Government Relations Update

Behavior change research highlighted at first PCORI board meeting

New research institute established by health care reform law begins to develop an agenda

By Christine Jamieson

The Board of Governors of the new Patient-Centered Outcomes Research Institute (PCORI) held its first public meeting on November 23, 2010, in Rockville, Maryland, to discuss the mission and vision for the Institute as well as planning and communications over the next six months.  The Patient Protection and Affordable Care Act of 2010 (the new health care reform law) established PCORI as an independent, non-profit organization that will support research on how to most effectively prevent, treat, and manage diseases and disorders.  The PCORI Board of Governors is comprised of the Directors of the National Institutes of Health (NIH) and Agency for Healthcare Research and Quality (AHRQ), or their designees, and 19 other members who are appointed by the U.S. Comptroller General (head of the U.S. Government Accountability Office).

Recurring themes in the Board’s discussion were the needs to empower patients to fully participate in the health care process, to focus on underserved populations, to reach patients in their communities, to strengthen information available to providers, and to ensure that PCORI’s research is used by providers and patients in their ongoing decision making.  

Among the specific research topics discussed were: learning how interventions affect particular populations and subpopulations; the need for shorter, targeted studies in addition to large-scale randomized clinical trials; developing new research methodologies and tools to determine variables for risk mitigation at the community level; dealing with probabilities and uncertainty in health knowledge; behavioral management; social issues; and “precision science” or science tailored to the unique needs of specific subpopulations.

Francis Collins, Director of the NIH, talked about the “critical need to look at the science of health behavior change . . . both of patients and of providers.”  Said Collins, “We have to understand how health behavior can be modified and that in itself is a research project.”  Collins also communicated his confidence in Robert Kaplan in his new role as the Associate Director for Behavioral and Social Sciences Research at NIH.  Collins had expressed his support of behavioral research before in a June 15 hearing of the House Energy and Commerce Subcommittee on Health, where he noted the importance of research on how to motivate health behavior change.

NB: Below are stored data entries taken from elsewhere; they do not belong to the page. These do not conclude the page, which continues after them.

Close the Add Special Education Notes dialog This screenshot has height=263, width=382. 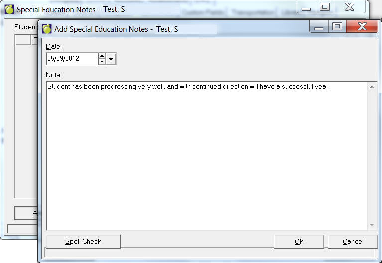[362, 26]
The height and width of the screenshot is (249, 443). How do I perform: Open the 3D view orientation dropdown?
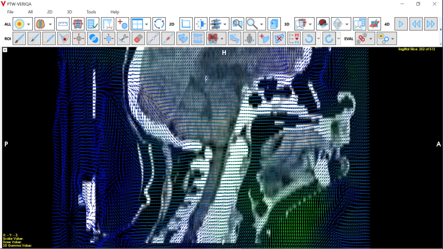tap(347, 24)
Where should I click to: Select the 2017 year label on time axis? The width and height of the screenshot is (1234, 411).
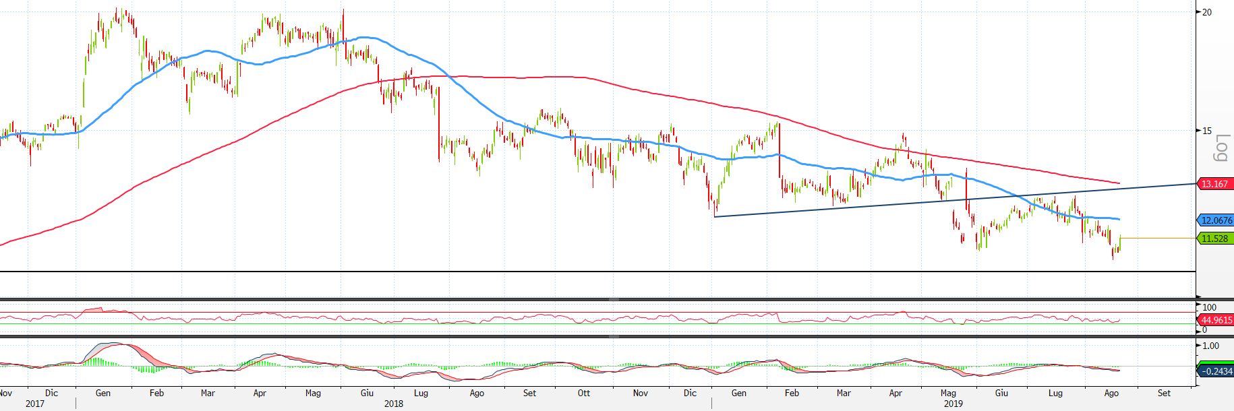[34, 404]
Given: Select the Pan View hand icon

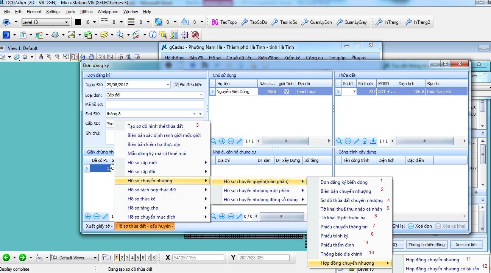Looking at the screenshot, I should click(91, 57).
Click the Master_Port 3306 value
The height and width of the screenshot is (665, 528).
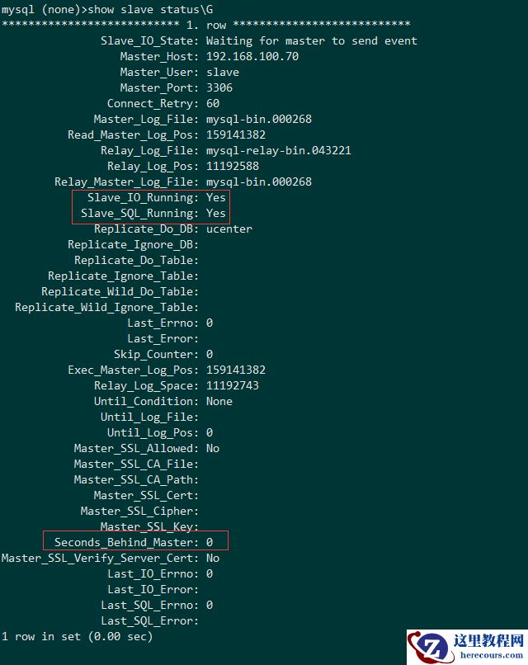[219, 87]
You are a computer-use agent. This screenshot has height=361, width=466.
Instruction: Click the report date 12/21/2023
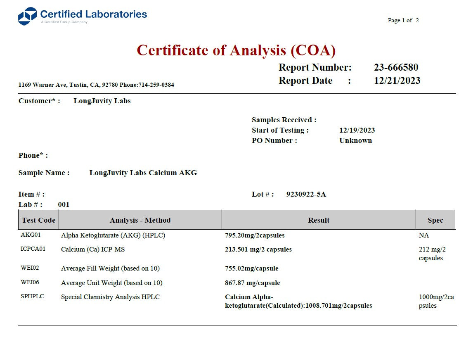397,81
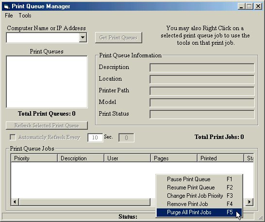
Task: Select Purge All Print Jobs from context menu
Action: click(x=199, y=212)
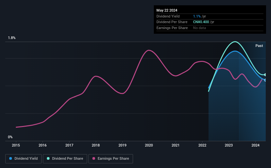Click the 1.1% dividend yield value in tooltip
Screen dimensions: 271x168
197,16
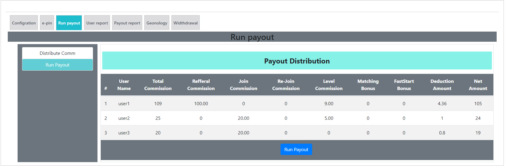This screenshot has width=505, height=166.
Task: Click the Level Commission column header
Action: [x=329, y=85]
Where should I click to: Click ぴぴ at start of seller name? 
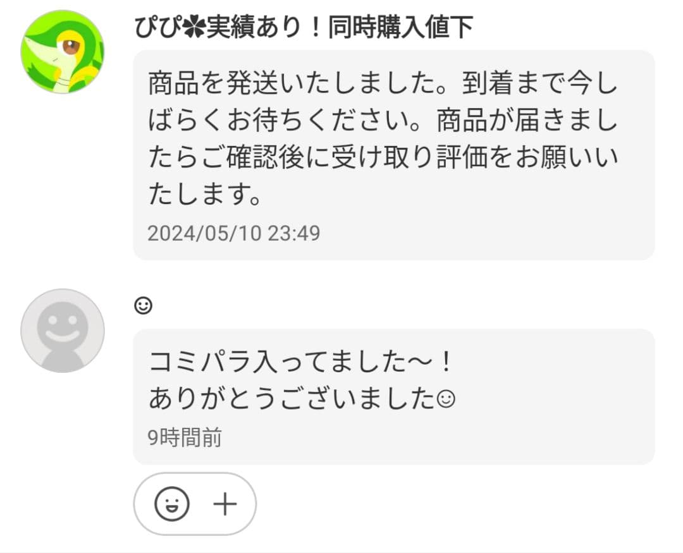click(x=159, y=28)
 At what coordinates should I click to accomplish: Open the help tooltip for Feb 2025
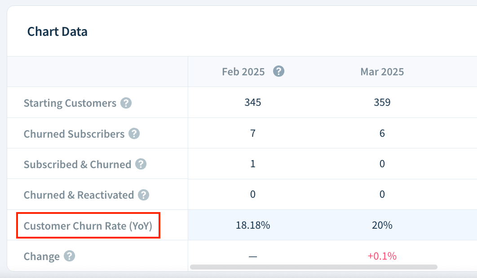[x=279, y=71]
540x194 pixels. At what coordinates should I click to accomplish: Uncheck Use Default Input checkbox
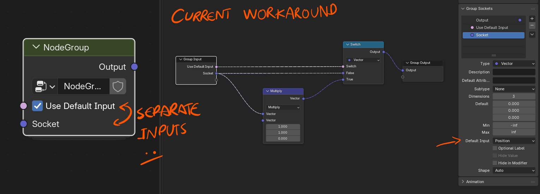click(37, 106)
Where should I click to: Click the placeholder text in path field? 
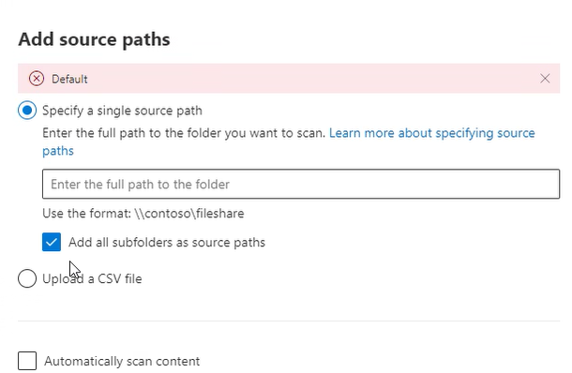pyautogui.click(x=140, y=185)
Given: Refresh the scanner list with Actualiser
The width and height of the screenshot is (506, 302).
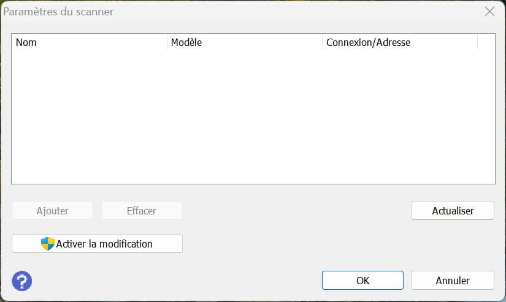Looking at the screenshot, I should (x=453, y=211).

Board member Grayson Norquist, Chair of Psychiatry and Human Behavior at the University of Mississippi Medical Center, emphasized the importance of studying system behavior as well as individual provider behavior.  Said Norquist, “We need to look at best practices for behavioral modification.”

A major discussion in the meeting centered on how best to build on the foundation of existing research.  With the understanding that funding large randomized trials is not always possible, the Board focused on plans for data integration, identifying data registries already in existence, collaborating with industry groups and HMOs, and utilizing electronic health records.  This led to a discussion of the need for interoperability of data, particularly among different industries, and the role PCORI might play in standardizing data.  Carolyn Clancy, Director of AHRQ, offered that her agency could share its in-depth inventory and assessments about what data exist and where investments have been made.

The Board determined PCORI’s next steps to be (a) to develop a taxonomy and nomenclature  for research and data standards; (b) to conduct landscape surveillance, including of NIH, AHRQ, the Institute of Medicine, industry, and the provider population, in order to determine existing relevant research; (c) to identify gaps, such as those in information, in dissemination, and in practice policy; and (d) to determine what kind of research and new technologies are necessary to address these gaps, with an emphasis on subpopulations and a continuum of care framework.

The Patient Protection and Affordable Care Act established the Patient-Centered Outcomes Research Trust Fund, which will fund PCORI through 2019.  The Trust Fund has been allocated $10 million for 2010, $50 million for 2011, and $150 million for 2012.  Beginning in 2013, the Trust Fund will be financed by transfers from the Medicare Trust Fund ($2 per Medicare beneficiary annually) as well as through private health plans ($2 per patient annually), adjusted for health expenditures and inflation.

In addition to the Board of Governors, a 15-member PCORI Methodology Committee will be appointed by the Comptroller General.  With advice from the APA Board of Scientific Affairs and others, the APA Science Government Relations Office recently nominated psychologists to serve on this committee. It is expected that the Comptroller General will announce appointments to the committee in early 2011. 


Christine Jamieson is Science Policy Associate in the APA Science Government Relations Office.